(Beginning of DATA FOR THIS TASK)

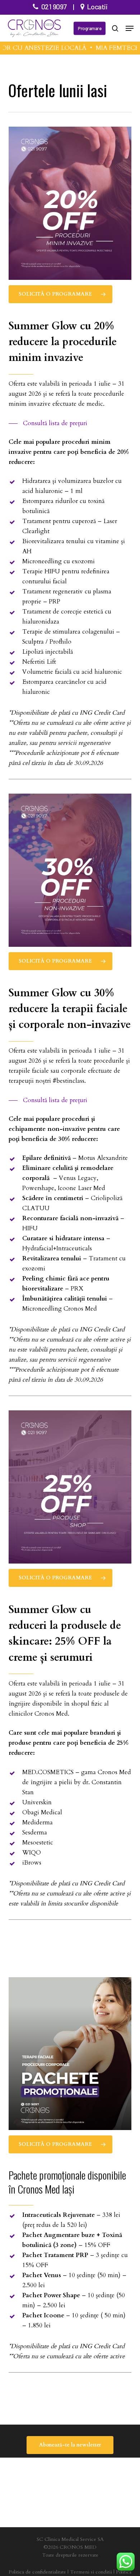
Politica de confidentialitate (37, 2571)
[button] (130, 28)
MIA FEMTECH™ (110, 48)
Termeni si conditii (91, 2571)
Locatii (97, 6)
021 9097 (54, 6)
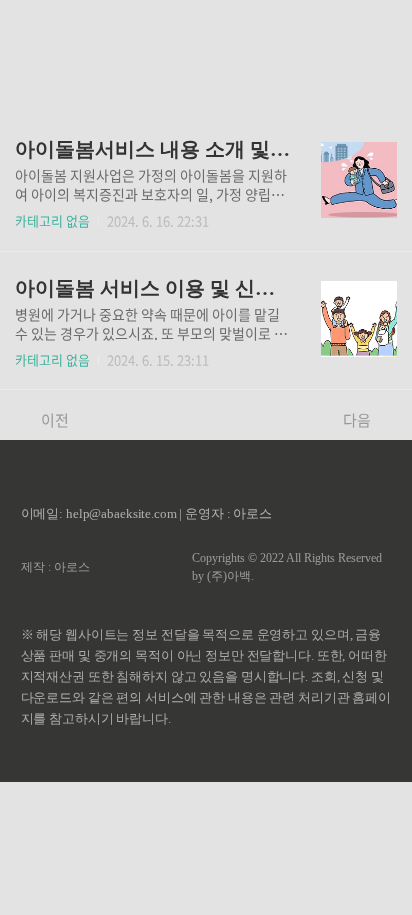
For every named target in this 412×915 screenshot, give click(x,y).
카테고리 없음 (52, 220)
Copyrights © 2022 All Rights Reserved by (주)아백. (287, 567)
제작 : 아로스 (55, 567)
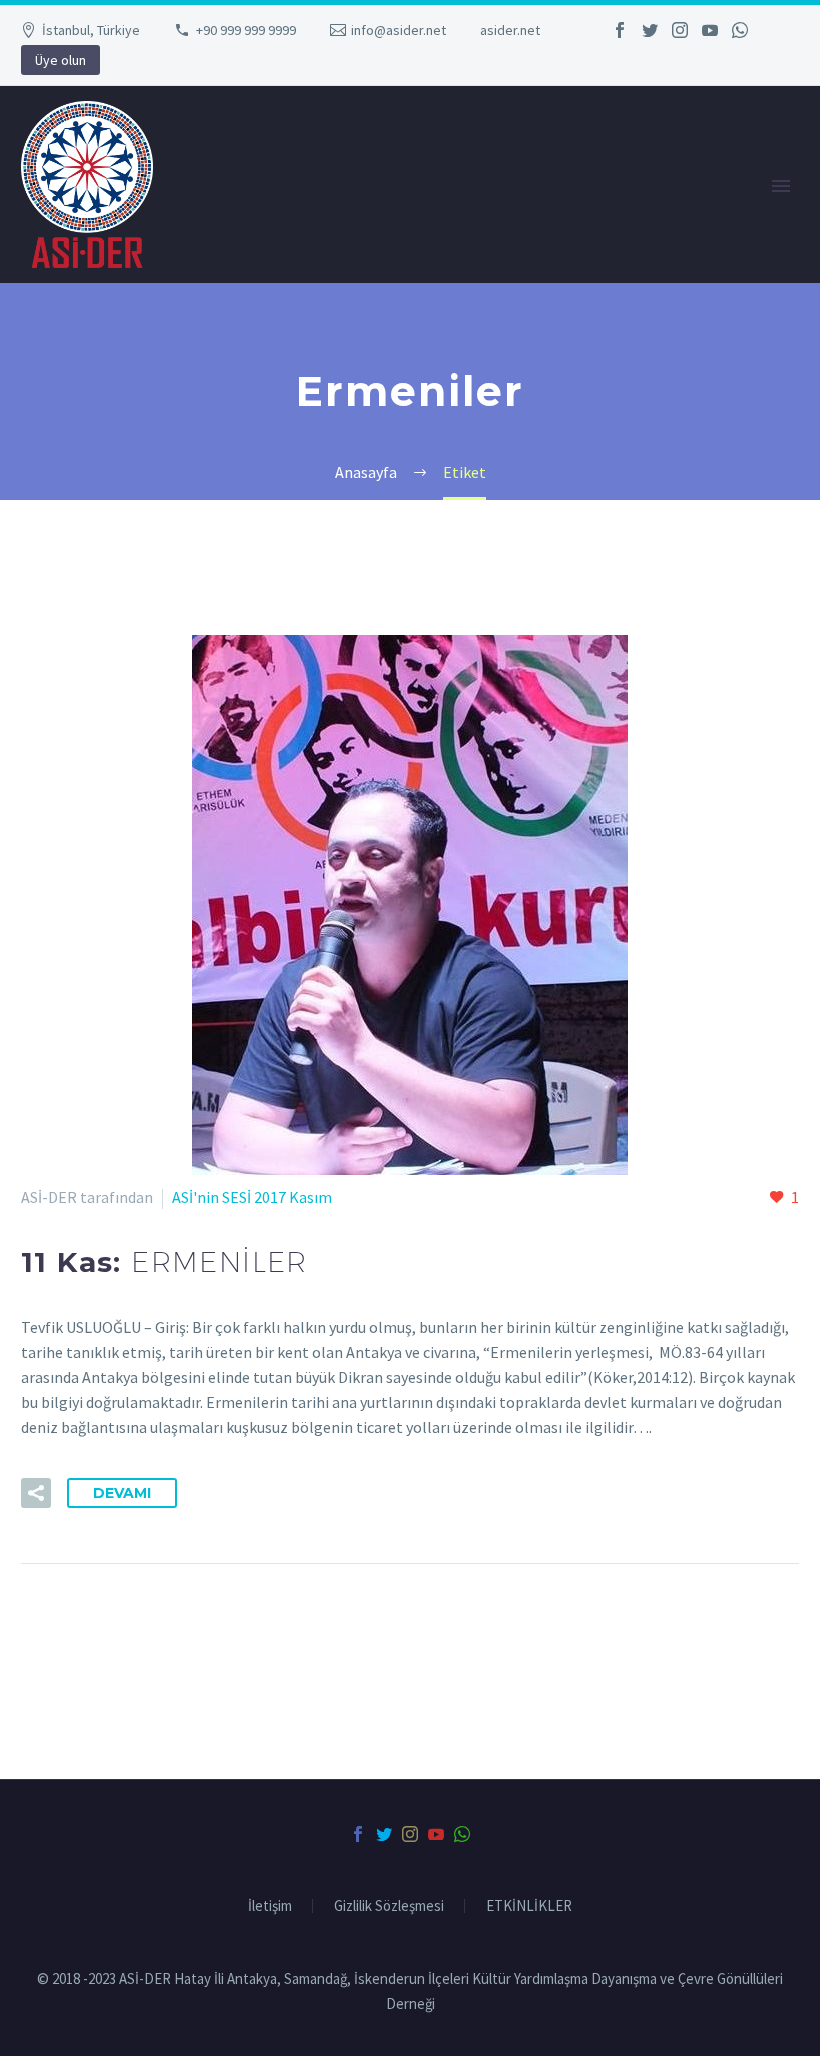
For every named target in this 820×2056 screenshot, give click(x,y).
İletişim (270, 1906)
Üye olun (60, 60)
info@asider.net (398, 30)
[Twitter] (650, 30)
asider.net (510, 30)
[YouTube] (710, 30)
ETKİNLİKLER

(End of DATA FOR THIS TASK)

» **WORK TO COMPLETE**
Reproduce only the lines running from the beginning of the entries above to the line holding "Üye olun (60, 60)", inclusive. Pictures stay out of the copy.

» **TASK SOLUTION**
Politica de confidentialitate (37, 2571)
[button] (130, 28)
MIA FEMTECH™ (110, 48)
Termeni si conditii (91, 2571)
Locatii (97, 6)
021 9097 (54, 6)
For every named target in this 412×915 screenshot, give click(x,y).
카테고리 없음 (52, 220)
Copyrights © 2022 All Rights Reserved by (주)아백. (287, 567)
제작 : 아로스 (55, 567)
For every named target in this 820×2056 screenshot, give click(x,y).
İletişim (270, 1906)
Üye olun (60, 60)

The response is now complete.